New York Times Lab Introduces Visual Stream Processing Tool
The New York Times R&D Lab has released streamtools, a general purpose, graphical tool for dealing with streams of data.
Mike Dewar, the streamtools project lead at NY Times Lab describes the motivation as follows:
Over the last 20 years we have invested heavily in tools that deal with tabulated data, from Excel, MySQL, and MATLAB to Hadoop, R, and Python+Numpy. These tools, when faced with a stream of never-ending data, fall short and diminish our creative potential. In response to this shortfall we have created streamtools.
- A block perfoms some operation on each message it recieves, and that operation is defined by the block's type.
- Each block has zero or more rules which define that block's behaviour.

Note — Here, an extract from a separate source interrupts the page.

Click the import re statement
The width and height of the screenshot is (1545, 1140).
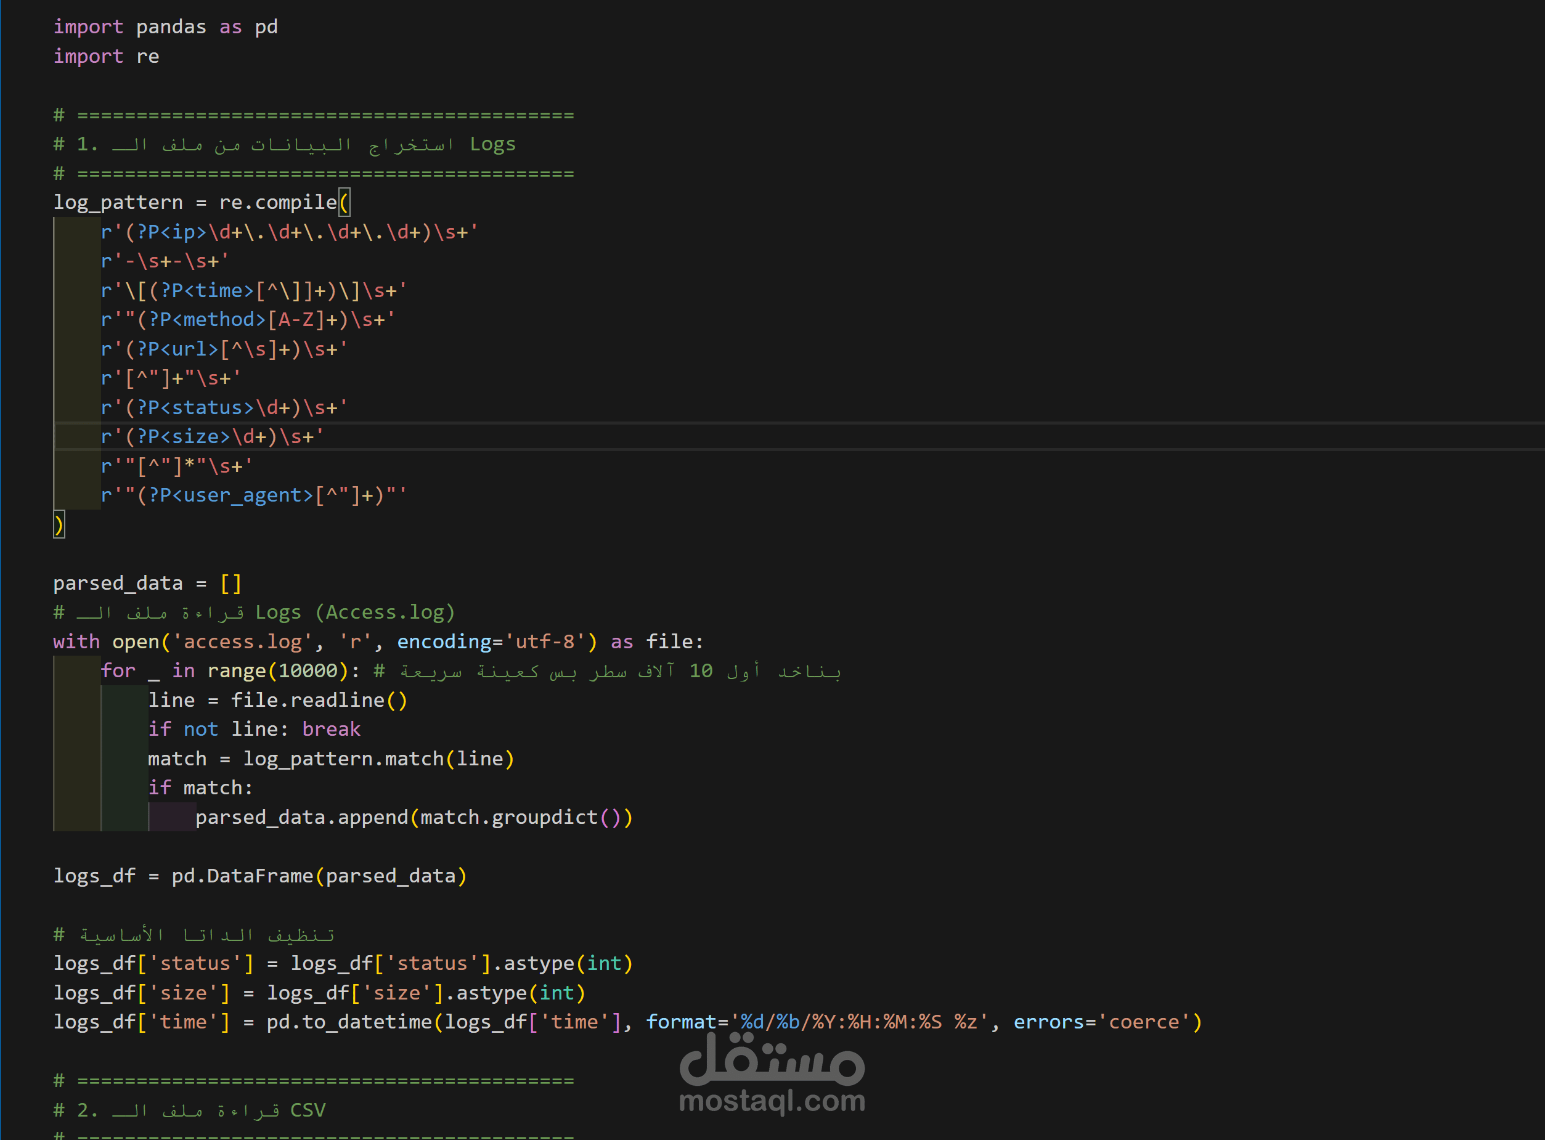[x=106, y=56]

- Each block has a set of named routes that can recieve data, emit data, or respond to queries.
- Blocks can be connect via routes, using connections.
- A collection of connected blocks is called a pattern, and it is possible to export and import whole patterns from a running instance of streamtools via a JSON formatted descriptor document.
We chose Go because it lets us write code that's very close to the idiom we're trying to present to the user. So every block is its own goroutine, every connection is a pair of channels. It makes for a very straightforward abstraction, which we hope will let people understand the systems they're building. This also means that writing new blocks is really simple, which we hope will encourage the community to make the blocks they find useful. Go also allows us to write safe, performant code, which is great for our day-to-day work at The Times.